Solution. The authors of this paper use a greedy algorithm proposed by Nemhauser et al. [5], called Greedy Submodular Maximization (GSM). Its fundamental idea is to greedily select the item with the maximum marginal profit for $k$ iterations, i.e. $$A\leftarrow A\cup \{\argmax_{v\in V, v\not\in A} f(A\cup \{v\}) - f(A) \}.$$ Considering the time spent in calculating $f$, this is an algorithm with the time complexity of $O((nk)^2)$. The paper says it’s $O(n^2+nk)$ but I beg to differ as it seems to have ignored the time complexity of calculating $f$, which is $\Theta(nm)$ with pre-calculated similarity matrix, where $m=0,1,\ldots,k-1$ in the iterations. But I agree with the authors that the algorithm can be accelerated by techniques like caching and priority queues, etc.

Exemplar Retrieval

Exemplar retrieval is intended to find the best in-context exemplars $\mathcal D_\mathrm{context}$ for the given query set $Q$ from $\mathcal X_\mathrm{labeled}$. Previous similarity-based methods usually yield in-context exemplars with redundant information. To reduce such redundancy, the authors formalize exemplar retrieval as a conditional submodular subset selection problem. The purpose of this stage is to “obtain a set of exemplars that are not only relevant to the test query but also encompass diverse aspects crucial for aiding the LLM in the target task” [1]. They come up with a two-phase method called Submodular Span Summarization (S3), which was published prior to this paper [6].

Phase 1 of S3

Problem Definition. This phase targets to select a relatively large subset relevant to the query set $Q$, but might be redundant. The original problem might be difficult to solve, so the paper considered solving the dual problem of it: $$\min_{A\subseteq V - Q,|A|\ge k_1}f(A|Q),$$ which is a cardinality-constrained submodular minimization problem. The authors use $m_Q(A) = \sum_{a\in A}f(a|Q)$ to approximate $f(A|Q)$, which is an upper bound of $f(A|Q)$.

Solution. Although the paper doesn’t state it clearly, I think the algorithm to solve this problem, given the approximation, is to select $k_1$ exemplars with minimal values of $f(a|Q)$ from $A$. And this algorithm matches the time complexity $O(k+k\log k_1)$ stated in Appendix B, if ignoring the time for calculating $f$.

Phase 2 of S3

This stage is intended to select the most representative exemplars from the result of phase 1, and is mathematically the same as Exemplar Annotation: $$\max_{A\subset A_Q,|A|\le k_2} f(A),$$ where $A_Q$ is the set of selected exemplars from phase 1. Optionally, we can apply a knapsack constraint on the problem, and solve it with a modified version of GSM.

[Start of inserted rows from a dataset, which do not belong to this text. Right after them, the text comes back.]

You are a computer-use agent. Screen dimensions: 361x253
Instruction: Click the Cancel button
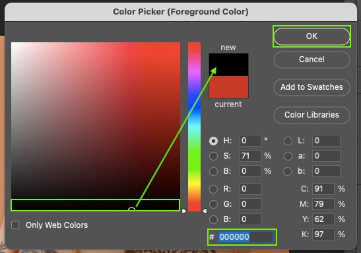click(312, 59)
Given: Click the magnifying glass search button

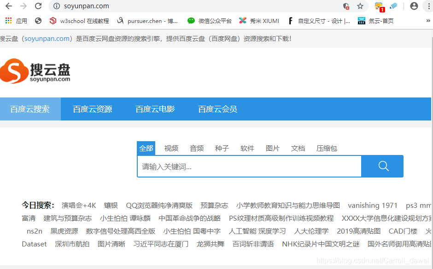Looking at the screenshot, I should pyautogui.click(x=383, y=166).
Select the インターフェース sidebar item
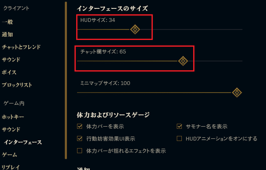Image resolution: width=266 pixels, height=170 pixels. 23,142
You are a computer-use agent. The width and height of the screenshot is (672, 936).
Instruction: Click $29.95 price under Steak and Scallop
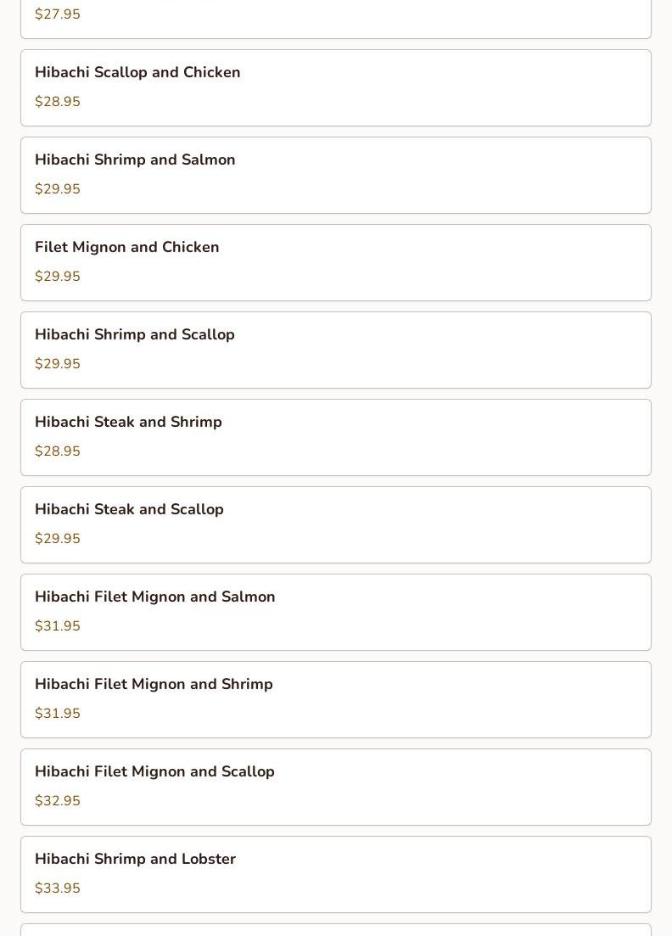click(x=58, y=539)
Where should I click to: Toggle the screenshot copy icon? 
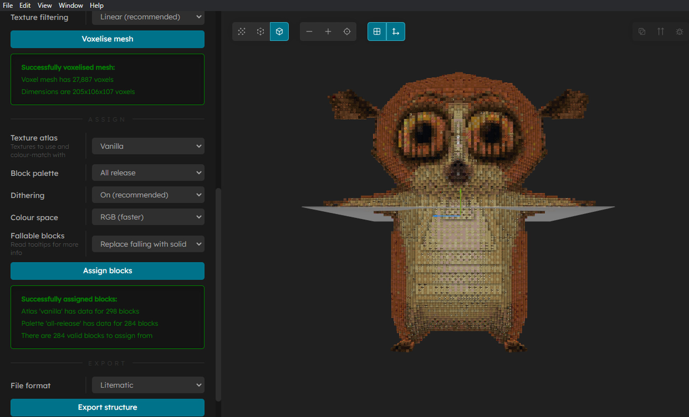(642, 32)
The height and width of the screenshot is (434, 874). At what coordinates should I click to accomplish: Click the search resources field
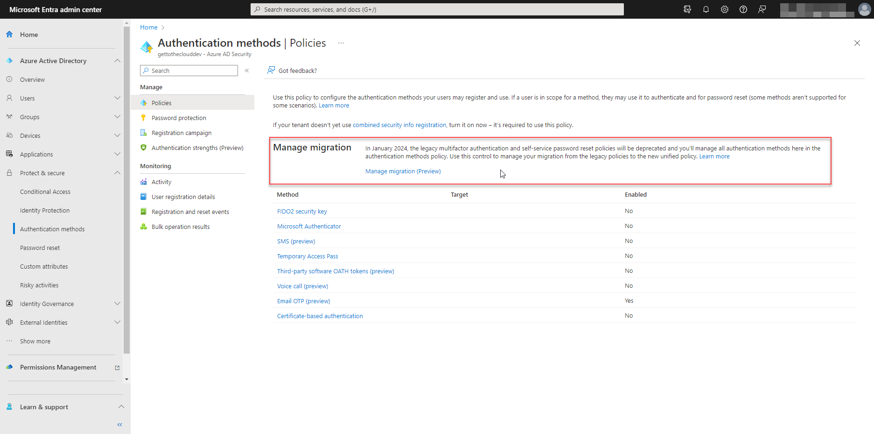tap(436, 9)
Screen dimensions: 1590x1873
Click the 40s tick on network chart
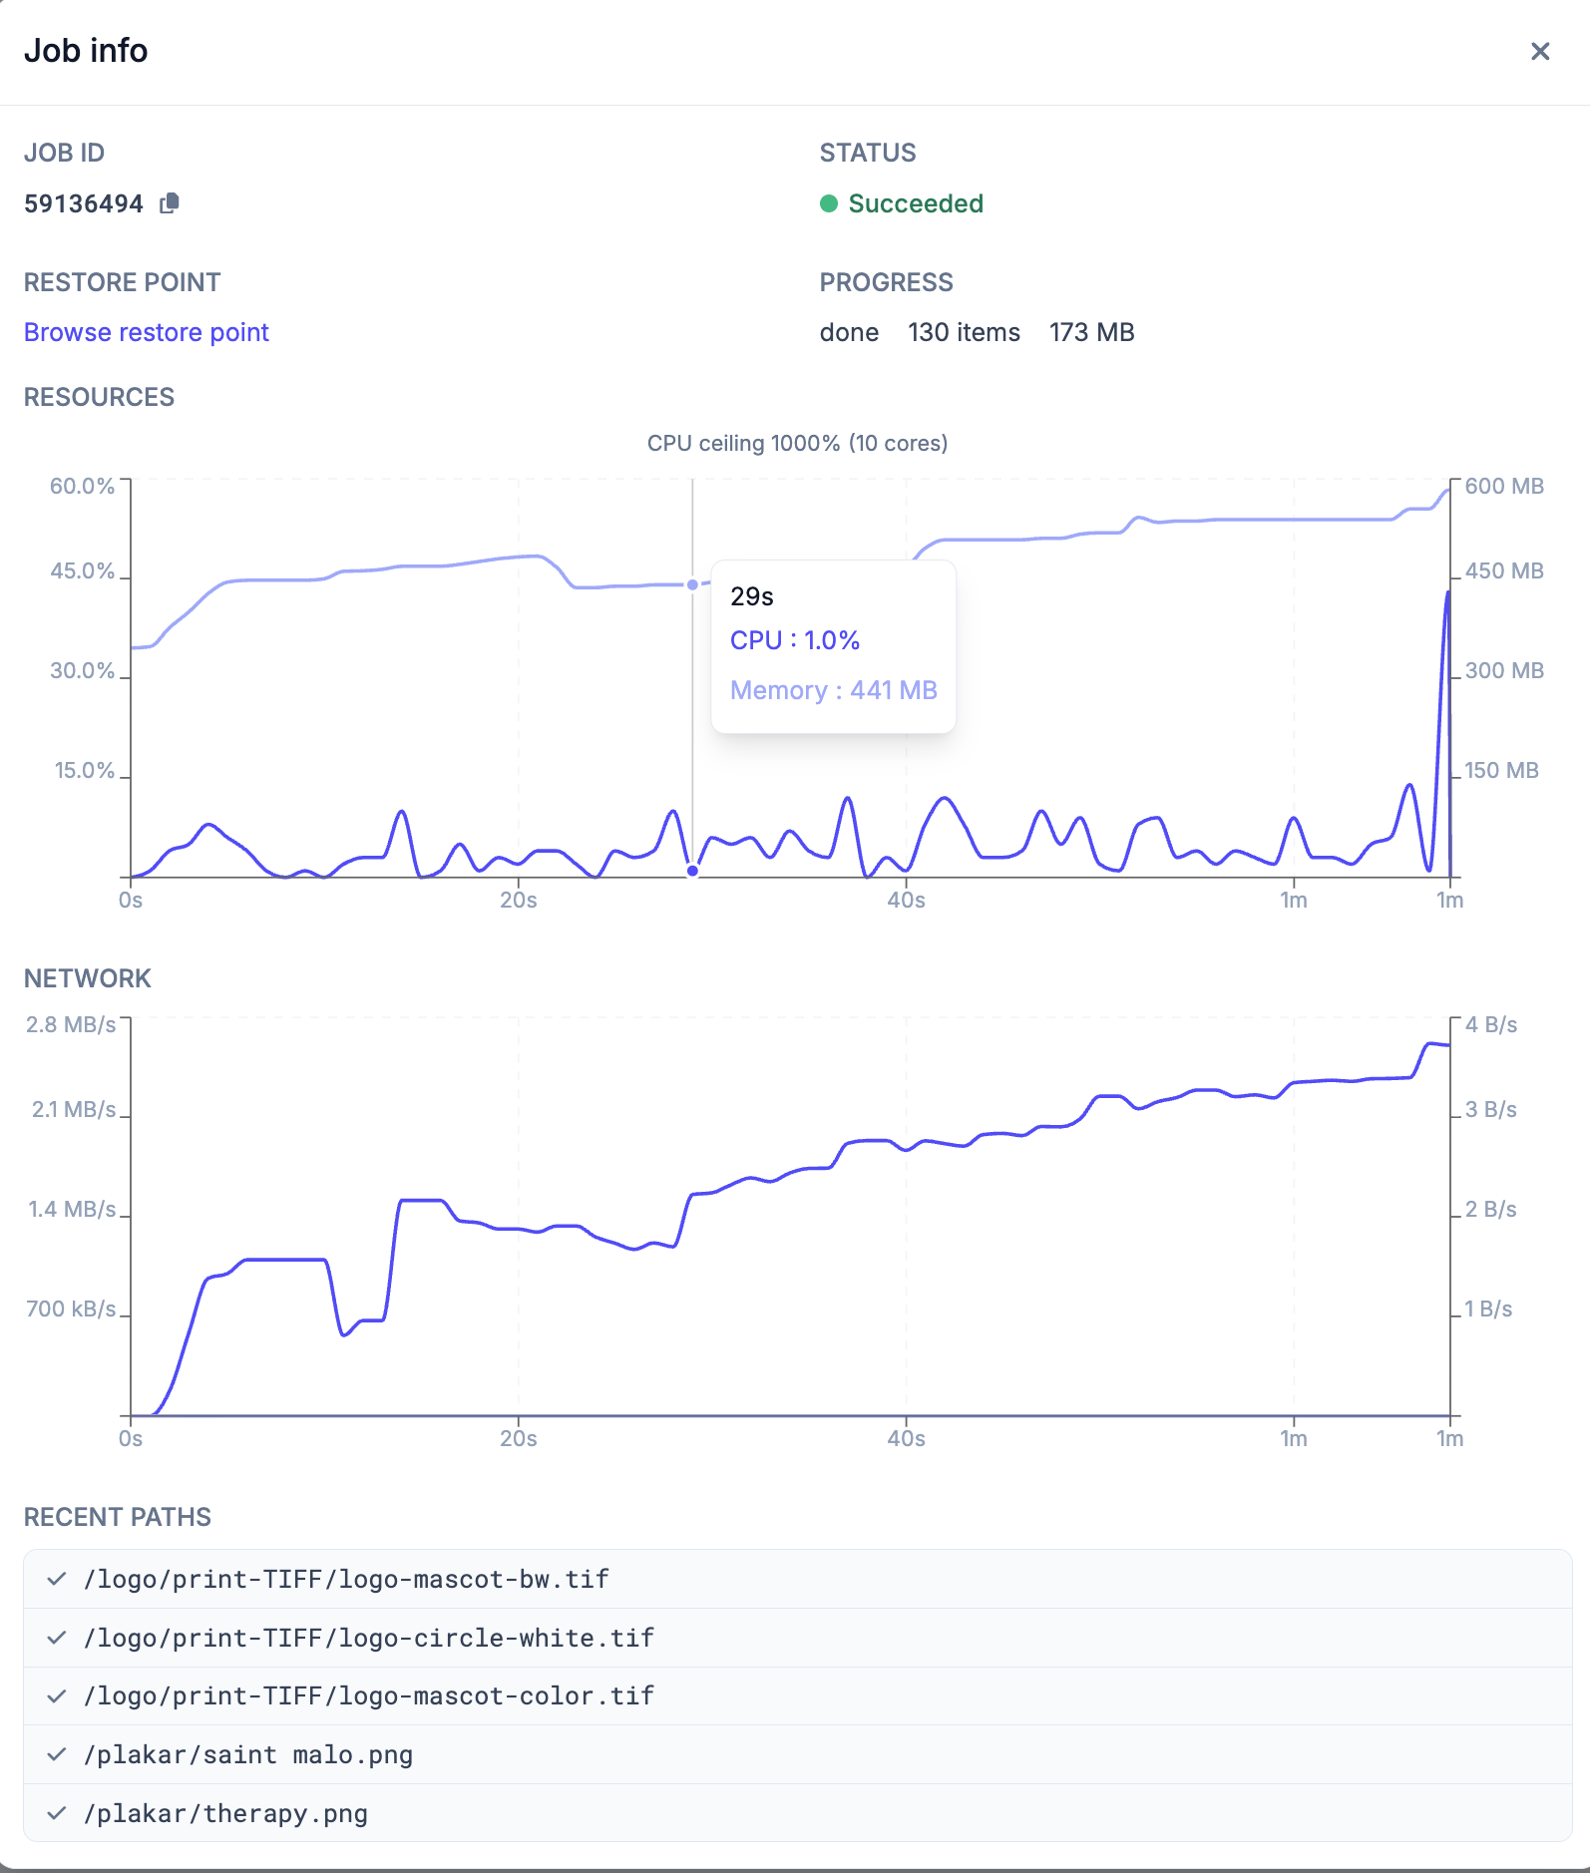pyautogui.click(x=906, y=1438)

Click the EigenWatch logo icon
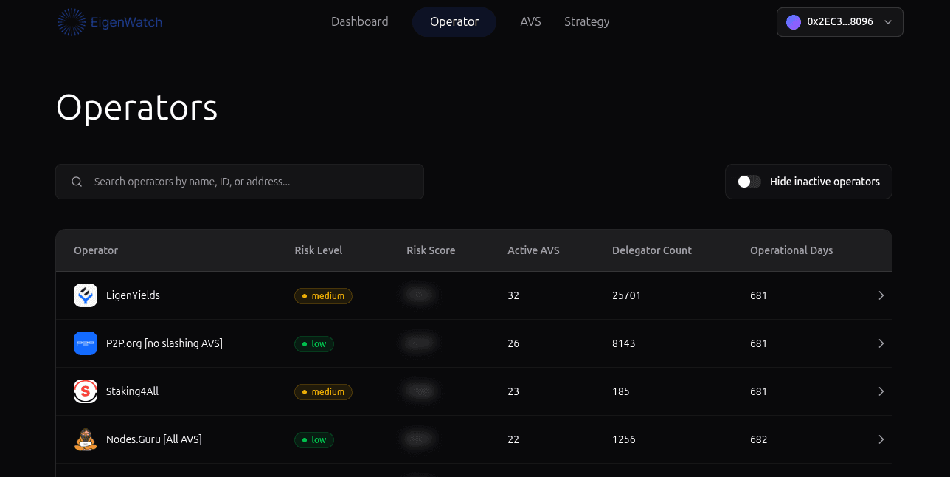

The authors proposed a learning-free framework named Div-S3 to select in-context exemplars from unlabeled datasets, and evaluated its effectiveness with ablation experiments across 7 Natural Language Processing (NLP) tasks and 5 LLMs. Although the algorithm doesn’t take ordering into consideration, the paper proves its insensitiveness to the order of exemplars.

However, from my perspective, I still have some problems related to the paper:

  • In Exemplar Retrieval stage, what’s the meaning of computing $f(Q)$ against all unlabeled data $\mathcal X_\mathrm{unlabeled}$. Given that $\mathcal X_\mathrm{labeled}$ is a representative subset of $\mathcal X_\mathrm{unlabeled}$, would it be computationally better to calculate $f(Q)$ and $f(a|Q)$ only against $\mathcal X_\mathrm{labeled}\cup Q$?
  • What’s the purpose of dealing with the queries as a whole (query set $Q$), instead of retrieving the best exemplars for each query $q$?
  • The experiments didn’t cover the comparison of Div-S3 with some recent algorithms, especially the learning-based ones.
  • Will the algorithm averagely perform better if we handcraft a rule to arrange the selected exemplars? Also, in Figure 3, the variances do not seem to be small.